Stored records
Start of Block
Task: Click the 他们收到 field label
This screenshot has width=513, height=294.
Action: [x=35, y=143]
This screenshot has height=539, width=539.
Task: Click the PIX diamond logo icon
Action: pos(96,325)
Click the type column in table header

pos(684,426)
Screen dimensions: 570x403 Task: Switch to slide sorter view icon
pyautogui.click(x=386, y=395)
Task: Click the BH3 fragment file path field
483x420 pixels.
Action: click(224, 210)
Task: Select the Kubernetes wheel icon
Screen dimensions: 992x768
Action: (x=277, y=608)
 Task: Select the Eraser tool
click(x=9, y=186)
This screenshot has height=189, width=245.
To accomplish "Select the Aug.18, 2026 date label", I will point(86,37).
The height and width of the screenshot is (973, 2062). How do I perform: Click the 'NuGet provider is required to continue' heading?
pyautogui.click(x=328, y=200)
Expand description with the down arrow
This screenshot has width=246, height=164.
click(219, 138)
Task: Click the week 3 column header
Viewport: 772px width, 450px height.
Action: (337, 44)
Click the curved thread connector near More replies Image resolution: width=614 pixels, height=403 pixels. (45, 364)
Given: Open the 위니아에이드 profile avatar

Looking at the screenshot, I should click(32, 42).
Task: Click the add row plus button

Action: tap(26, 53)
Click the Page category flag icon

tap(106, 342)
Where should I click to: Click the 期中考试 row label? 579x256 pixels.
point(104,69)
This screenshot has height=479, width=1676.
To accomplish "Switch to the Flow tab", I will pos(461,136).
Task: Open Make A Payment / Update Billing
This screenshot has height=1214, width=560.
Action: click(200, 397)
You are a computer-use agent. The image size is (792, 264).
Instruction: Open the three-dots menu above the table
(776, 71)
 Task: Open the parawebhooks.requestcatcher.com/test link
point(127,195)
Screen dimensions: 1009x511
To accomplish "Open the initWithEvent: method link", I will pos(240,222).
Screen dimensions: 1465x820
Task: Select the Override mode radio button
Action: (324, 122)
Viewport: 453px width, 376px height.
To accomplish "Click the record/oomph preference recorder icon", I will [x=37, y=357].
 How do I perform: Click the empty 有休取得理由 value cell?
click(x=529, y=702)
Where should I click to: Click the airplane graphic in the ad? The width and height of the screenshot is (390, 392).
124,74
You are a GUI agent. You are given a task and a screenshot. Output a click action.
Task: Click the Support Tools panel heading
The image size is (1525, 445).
End of Block
Would you copy, unchanged, the stretch of the records above that begins at the line containing "Task: Select the Kubernetes wheel icon" and ends at the line containing "You are a computer-use", and only that?

» FINAL ANSWER
Task: Select the Kubernetes wheel icon
Screen dimensions: 992x768
Action: (x=277, y=608)
 Task: Select the Eraser tool
click(x=9, y=186)
This screenshot has height=189, width=245.
To accomplish "Select the Aug.18, 2026 date label", I will point(86,37).
The height and width of the screenshot is (973, 2062). How do I perform: Click the 'NuGet provider is required to continue' heading?
pyautogui.click(x=328, y=200)
Expand description with the down arrow
This screenshot has width=246, height=164.
click(219, 138)
Task: Click the week 3 column header
Viewport: 772px width, 450px height.
Action: (337, 44)
Click the curved thread connector near More replies Image resolution: width=614 pixels, height=403 pixels. (45, 364)
Given: Open the 위니아에이드 profile avatar

Looking at the screenshot, I should click(32, 42).
Task: Click the add row plus button

Action: tap(26, 53)
Click the Page category flag icon

tap(106, 342)
Where should I click to: Click the 期中考试 row label? 579x256 pixels.
point(104,69)
This screenshot has height=479, width=1676.
To accomplish "Switch to the Flow tab", I will pos(461,136).
Task: Open Make A Payment / Update Billing
This screenshot has height=1214, width=560.
Action: click(200, 397)
You are a computer-use agent. The image size is (792, 264).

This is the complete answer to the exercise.